You and Mike have good points, and this comes against a backdrop of severe underfunding within both the health system and the mental health system, not to mention front line police.
I'm aware of a family with an adult child who has twice attempted suicide, and both times the family have desperately called for help to the police and mental health services. Both times, although the police maintained contact by phone, both services were so overloaded they couldn't attend.
They've still not been able to get in person follow ups and it's been two weeks now. This is a family that has had a history of mental illness but been able to look after their own, all working as much as they are able and dealing with it as best they can amongst themselves. They never reach out unless they have to, and right now, the system is failing them, and many, many others.

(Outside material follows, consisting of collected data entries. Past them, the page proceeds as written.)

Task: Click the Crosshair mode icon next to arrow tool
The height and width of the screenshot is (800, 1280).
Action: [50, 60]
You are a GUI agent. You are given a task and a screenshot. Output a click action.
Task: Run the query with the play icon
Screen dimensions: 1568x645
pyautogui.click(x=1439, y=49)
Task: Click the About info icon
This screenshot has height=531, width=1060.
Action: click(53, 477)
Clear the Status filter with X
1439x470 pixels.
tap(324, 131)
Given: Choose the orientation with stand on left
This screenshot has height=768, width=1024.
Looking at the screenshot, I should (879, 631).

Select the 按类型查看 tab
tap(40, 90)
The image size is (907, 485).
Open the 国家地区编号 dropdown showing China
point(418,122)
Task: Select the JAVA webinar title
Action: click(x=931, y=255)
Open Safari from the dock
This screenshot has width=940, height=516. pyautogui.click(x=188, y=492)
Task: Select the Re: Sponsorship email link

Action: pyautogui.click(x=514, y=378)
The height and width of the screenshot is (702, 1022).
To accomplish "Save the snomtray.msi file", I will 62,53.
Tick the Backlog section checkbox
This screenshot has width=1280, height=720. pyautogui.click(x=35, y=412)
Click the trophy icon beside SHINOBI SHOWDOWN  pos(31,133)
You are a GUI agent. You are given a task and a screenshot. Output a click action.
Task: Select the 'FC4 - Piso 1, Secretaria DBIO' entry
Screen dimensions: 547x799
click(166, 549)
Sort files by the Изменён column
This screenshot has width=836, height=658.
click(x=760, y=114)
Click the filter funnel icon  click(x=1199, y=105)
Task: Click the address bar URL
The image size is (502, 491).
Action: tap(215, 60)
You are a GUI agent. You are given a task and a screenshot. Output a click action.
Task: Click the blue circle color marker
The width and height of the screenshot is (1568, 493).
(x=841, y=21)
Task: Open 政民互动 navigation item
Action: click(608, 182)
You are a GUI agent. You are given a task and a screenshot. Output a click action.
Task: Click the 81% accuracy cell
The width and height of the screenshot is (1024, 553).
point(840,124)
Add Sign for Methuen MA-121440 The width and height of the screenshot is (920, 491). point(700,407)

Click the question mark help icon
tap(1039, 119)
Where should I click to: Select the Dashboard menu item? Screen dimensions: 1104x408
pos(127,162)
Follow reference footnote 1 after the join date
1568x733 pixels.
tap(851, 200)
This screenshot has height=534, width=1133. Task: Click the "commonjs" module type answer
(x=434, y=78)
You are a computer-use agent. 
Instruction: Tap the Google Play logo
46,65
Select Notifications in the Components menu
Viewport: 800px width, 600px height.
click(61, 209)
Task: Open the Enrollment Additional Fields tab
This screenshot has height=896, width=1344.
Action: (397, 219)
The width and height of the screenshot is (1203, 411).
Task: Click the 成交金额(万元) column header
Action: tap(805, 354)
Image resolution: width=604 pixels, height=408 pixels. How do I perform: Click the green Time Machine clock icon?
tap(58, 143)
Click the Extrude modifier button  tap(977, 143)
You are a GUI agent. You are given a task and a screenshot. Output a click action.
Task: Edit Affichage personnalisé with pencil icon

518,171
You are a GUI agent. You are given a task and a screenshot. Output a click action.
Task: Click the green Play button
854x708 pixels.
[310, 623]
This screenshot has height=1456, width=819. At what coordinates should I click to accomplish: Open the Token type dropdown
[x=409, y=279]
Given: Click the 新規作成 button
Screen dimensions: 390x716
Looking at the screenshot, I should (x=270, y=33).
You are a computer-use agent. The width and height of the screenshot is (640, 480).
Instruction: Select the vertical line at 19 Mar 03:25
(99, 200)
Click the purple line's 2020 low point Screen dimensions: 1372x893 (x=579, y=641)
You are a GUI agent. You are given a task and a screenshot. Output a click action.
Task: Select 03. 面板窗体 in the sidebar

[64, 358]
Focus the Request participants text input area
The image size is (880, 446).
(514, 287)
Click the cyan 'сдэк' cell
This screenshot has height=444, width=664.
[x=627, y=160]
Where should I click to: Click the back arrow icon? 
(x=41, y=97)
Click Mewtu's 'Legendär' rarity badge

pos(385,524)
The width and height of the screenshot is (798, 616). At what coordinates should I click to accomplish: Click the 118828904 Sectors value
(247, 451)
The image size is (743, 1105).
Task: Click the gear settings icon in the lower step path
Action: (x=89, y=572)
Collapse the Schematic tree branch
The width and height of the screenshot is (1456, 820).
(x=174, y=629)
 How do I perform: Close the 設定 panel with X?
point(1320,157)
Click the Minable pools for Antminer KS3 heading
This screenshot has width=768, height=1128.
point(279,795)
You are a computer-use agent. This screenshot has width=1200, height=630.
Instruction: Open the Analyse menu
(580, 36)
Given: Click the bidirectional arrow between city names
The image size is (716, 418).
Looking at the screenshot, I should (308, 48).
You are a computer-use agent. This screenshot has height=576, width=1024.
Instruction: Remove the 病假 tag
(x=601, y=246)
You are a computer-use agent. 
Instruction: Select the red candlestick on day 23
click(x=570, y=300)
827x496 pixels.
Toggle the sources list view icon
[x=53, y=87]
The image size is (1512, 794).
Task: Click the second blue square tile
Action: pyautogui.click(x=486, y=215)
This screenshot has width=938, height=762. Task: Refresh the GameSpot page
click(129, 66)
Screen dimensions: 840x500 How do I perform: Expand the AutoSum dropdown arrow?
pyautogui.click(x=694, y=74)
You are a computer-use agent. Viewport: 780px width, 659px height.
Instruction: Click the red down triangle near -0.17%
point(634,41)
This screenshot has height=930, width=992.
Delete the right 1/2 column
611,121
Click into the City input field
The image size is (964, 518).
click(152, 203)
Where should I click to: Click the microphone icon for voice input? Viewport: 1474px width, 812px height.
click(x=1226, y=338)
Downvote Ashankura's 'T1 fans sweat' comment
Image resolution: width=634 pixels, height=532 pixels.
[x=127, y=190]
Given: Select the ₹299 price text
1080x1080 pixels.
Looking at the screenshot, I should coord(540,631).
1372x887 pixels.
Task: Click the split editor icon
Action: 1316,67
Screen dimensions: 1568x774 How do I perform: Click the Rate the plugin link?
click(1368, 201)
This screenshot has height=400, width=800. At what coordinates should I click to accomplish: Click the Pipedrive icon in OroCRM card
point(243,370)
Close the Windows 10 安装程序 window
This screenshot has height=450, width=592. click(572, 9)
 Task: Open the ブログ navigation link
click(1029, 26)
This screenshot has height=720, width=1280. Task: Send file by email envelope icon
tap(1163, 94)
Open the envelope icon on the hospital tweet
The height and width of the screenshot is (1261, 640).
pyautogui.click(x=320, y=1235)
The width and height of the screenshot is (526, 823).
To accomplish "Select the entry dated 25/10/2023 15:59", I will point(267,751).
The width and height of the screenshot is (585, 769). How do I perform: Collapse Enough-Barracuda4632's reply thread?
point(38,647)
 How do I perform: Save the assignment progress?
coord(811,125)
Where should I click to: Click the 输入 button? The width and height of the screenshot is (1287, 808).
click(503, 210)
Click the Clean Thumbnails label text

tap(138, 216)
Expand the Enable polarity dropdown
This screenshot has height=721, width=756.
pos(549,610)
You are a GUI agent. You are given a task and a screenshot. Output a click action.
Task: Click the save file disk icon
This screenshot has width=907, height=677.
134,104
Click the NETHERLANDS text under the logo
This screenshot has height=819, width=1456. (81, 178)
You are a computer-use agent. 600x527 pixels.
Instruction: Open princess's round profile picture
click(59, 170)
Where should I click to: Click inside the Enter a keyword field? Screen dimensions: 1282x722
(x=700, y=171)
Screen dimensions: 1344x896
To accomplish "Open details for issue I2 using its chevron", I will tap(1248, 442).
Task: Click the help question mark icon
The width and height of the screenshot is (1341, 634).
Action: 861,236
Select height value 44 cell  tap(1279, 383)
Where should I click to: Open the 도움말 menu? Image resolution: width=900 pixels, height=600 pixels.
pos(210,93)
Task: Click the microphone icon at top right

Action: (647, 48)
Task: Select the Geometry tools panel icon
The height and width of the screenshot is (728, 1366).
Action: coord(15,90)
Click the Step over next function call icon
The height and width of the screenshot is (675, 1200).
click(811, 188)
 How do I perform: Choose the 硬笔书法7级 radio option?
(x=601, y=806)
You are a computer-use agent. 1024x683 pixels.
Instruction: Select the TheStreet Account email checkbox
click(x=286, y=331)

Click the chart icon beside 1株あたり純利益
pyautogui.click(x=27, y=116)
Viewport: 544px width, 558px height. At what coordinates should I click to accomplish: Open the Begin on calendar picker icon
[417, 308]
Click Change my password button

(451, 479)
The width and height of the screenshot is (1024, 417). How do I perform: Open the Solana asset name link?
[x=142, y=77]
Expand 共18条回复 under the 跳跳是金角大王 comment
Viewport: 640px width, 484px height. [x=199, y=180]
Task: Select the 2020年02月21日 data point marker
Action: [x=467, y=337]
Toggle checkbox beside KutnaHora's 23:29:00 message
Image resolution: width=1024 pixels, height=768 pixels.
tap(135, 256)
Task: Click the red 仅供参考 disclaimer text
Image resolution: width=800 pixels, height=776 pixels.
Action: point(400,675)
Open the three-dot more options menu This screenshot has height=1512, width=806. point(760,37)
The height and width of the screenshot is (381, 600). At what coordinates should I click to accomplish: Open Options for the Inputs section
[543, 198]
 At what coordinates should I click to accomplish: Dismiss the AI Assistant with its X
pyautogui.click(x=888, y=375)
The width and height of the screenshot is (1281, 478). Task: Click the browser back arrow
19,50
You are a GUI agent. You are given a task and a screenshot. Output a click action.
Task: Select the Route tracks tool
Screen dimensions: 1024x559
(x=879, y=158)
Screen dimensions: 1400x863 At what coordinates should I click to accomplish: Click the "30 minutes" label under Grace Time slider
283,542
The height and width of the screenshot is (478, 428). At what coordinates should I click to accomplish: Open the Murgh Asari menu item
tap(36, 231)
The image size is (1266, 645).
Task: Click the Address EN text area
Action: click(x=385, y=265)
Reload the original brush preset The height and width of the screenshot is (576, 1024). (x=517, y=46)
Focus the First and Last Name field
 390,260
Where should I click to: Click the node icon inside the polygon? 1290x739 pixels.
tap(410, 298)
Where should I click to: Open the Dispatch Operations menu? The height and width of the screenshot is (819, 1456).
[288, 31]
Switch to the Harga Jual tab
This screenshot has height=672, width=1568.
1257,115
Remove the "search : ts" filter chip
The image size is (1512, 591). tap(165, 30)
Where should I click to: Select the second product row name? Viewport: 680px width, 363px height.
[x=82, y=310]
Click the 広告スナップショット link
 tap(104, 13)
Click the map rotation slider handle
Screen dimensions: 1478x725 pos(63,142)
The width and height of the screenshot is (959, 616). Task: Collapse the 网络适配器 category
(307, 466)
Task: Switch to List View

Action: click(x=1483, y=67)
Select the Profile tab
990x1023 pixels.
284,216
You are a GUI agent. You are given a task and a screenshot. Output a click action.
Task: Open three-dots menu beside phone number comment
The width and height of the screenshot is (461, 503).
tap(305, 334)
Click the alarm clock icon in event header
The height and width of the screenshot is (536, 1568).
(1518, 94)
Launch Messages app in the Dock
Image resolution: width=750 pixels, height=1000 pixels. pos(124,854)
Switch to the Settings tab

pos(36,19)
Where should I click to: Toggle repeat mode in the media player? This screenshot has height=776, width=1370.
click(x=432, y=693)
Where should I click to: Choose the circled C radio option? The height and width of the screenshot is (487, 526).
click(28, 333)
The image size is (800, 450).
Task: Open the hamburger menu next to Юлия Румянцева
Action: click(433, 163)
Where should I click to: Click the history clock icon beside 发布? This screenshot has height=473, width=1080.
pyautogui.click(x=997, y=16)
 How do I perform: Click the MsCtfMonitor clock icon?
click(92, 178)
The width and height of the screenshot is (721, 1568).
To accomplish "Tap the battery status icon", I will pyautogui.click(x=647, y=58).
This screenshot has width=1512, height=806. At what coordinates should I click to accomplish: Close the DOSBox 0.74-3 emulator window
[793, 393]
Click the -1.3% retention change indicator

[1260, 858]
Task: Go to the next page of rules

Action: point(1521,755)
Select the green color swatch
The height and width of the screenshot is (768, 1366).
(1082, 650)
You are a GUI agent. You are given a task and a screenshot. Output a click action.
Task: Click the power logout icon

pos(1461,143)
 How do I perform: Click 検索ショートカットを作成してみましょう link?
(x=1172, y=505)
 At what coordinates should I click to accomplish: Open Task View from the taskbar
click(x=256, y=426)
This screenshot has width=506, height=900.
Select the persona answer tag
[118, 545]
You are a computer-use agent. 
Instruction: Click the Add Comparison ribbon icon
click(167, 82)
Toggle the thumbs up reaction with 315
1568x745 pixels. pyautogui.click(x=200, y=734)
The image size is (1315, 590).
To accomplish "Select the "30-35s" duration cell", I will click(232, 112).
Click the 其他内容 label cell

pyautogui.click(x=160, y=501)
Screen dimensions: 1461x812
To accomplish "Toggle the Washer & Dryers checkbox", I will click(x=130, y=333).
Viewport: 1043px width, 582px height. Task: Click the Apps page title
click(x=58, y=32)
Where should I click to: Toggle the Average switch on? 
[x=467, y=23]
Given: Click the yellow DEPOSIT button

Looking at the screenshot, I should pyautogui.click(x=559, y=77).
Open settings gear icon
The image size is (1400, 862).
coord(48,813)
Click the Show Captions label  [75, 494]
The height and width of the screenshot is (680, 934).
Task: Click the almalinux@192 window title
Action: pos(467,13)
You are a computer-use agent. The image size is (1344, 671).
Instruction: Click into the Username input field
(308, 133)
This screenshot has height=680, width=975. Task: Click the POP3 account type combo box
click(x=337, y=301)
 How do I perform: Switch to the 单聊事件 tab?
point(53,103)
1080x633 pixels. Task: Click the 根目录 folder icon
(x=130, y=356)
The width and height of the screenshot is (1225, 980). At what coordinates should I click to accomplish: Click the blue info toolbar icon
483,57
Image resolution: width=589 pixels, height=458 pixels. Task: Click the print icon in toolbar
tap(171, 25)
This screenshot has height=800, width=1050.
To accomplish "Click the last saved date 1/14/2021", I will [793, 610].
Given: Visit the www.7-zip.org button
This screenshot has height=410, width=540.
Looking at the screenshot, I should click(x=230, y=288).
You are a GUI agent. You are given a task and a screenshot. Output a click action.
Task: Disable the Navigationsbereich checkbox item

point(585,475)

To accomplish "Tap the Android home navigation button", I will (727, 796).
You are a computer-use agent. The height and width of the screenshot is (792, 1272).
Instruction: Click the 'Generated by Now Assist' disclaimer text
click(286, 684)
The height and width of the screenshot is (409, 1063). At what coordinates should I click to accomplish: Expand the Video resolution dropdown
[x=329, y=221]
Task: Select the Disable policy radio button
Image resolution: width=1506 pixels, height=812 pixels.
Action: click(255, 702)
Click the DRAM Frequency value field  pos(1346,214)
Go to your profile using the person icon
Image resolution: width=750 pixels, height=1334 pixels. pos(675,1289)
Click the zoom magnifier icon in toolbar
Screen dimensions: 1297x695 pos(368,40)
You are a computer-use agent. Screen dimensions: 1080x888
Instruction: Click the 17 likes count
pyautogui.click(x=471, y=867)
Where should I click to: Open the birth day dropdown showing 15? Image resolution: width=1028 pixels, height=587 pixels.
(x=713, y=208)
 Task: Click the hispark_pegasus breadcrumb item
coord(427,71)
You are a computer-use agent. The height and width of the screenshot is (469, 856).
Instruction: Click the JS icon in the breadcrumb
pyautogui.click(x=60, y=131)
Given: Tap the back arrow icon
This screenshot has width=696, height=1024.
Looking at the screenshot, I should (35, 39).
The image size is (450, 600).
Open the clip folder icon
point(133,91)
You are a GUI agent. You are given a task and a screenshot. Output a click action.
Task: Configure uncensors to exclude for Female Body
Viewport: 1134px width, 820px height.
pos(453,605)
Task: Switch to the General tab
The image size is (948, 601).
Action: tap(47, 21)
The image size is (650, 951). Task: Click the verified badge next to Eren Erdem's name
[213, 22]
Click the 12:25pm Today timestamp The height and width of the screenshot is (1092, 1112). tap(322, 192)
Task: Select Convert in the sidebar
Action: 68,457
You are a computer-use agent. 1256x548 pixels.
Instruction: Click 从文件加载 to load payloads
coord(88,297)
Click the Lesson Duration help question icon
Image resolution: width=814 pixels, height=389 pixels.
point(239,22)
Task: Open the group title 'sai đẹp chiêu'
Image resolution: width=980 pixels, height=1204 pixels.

We have a high suicide rate in this country, along with record rates of homelessness and mental illness. Poverty has increased dramatically, as has meth and alcohol use, and we're losing that battle.
I'm not educated enough on ngos or how charities operate to comment, and of course am naturally inclined to blame this and previous governments - but right now, it's a crisis. I don't know the answers here, but I can point to the reckless slashing of programmes, funding and core services that this government have implemented.
The system is fundamentally broken, and the cynic in me, along with neoliberal patterns the world over, points to privatisation and the fact that the parties of the right just don't care enough as this isn't their voter base, nor is it within their ideologies.